From: Stuart Armstrong (dragondreaming@googlemail.com)
Date: Thu Dec 04 2008 - 05:16:00 MST
> Not sure of what kind of methodology you think of when you talk about these
> things - but as have been discussed regarding selfimprovement, an AI will
> try to find ways to circumvent a hardwired thing like
> self-improvement=nausea (or the AI equivalent).
>
> Taking human beings as an example:
...is a very bad idea.
An AI will not be imprinted with something like
self-improvement=nausea. The AI will either want to self-improve, not
want to self improve, or be somewhere in-between, and will decide
based on this.
Why did Judaic rules fail to imprint? Because they are outside rules,
imposed by social pressure, on people with many different desires and
urges.
We follow rules that are part of us: we seek out sex and enjoy food.
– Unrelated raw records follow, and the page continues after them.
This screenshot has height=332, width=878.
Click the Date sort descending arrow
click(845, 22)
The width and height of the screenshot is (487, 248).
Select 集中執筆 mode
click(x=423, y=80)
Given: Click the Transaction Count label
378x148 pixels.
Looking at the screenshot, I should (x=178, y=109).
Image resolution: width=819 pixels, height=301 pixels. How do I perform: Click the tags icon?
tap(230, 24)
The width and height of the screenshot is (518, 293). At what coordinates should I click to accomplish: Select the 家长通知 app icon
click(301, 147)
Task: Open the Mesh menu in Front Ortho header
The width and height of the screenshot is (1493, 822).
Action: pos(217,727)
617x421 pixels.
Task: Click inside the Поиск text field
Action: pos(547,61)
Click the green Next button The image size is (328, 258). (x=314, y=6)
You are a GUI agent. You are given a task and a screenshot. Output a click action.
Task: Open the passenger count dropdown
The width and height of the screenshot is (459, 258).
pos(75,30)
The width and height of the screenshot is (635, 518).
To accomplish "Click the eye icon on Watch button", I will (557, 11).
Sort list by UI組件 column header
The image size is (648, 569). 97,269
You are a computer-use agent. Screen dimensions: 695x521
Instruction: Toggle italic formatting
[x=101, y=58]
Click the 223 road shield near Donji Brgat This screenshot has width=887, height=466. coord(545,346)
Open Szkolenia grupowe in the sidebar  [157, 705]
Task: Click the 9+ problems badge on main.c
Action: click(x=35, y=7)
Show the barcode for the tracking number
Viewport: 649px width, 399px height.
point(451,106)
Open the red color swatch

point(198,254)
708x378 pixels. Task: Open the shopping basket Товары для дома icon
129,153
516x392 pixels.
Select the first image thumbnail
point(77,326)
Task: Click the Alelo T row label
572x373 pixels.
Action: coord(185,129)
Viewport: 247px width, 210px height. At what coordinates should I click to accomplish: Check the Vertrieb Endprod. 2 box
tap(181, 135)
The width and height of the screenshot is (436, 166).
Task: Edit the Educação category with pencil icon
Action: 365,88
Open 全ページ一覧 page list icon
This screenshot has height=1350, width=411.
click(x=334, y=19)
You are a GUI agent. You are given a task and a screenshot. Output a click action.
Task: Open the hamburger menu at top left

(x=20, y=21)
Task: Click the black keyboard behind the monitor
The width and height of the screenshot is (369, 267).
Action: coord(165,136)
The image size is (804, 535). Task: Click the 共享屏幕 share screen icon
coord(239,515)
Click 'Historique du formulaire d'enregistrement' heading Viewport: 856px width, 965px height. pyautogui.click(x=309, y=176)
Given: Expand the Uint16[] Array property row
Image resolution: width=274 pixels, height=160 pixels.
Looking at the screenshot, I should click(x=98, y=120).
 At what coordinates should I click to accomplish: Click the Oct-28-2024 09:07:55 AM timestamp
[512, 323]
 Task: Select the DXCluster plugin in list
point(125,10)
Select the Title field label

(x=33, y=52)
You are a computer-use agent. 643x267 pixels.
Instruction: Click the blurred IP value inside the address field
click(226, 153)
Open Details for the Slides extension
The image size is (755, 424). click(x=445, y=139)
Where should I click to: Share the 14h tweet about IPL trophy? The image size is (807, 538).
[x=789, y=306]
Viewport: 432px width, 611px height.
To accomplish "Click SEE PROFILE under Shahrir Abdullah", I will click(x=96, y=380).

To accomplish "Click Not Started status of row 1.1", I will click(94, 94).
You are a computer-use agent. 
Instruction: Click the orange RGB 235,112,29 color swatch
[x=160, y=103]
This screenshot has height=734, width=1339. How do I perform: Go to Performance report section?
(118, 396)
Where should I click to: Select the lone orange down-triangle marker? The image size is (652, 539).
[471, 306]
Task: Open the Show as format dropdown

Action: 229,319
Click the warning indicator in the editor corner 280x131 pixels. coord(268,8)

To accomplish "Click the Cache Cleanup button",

Both are advantageous to us, and society, and yet no-one has tried to
impose outside rules to force us to do so. Why? Because their is no
need. The rules "seek out sex and enjoy food" are part of what (most
of us) are. Talking about evolution-imposed rules is a distraction -
the true difference are between external rules, imposed from outside,
and internal ones, coming from our genetic code.
The rules of an AI are similar - they are not regulations from
outside, they are the AI. The AI is not some rebellious slave,
constrained by the code - the AI is the code.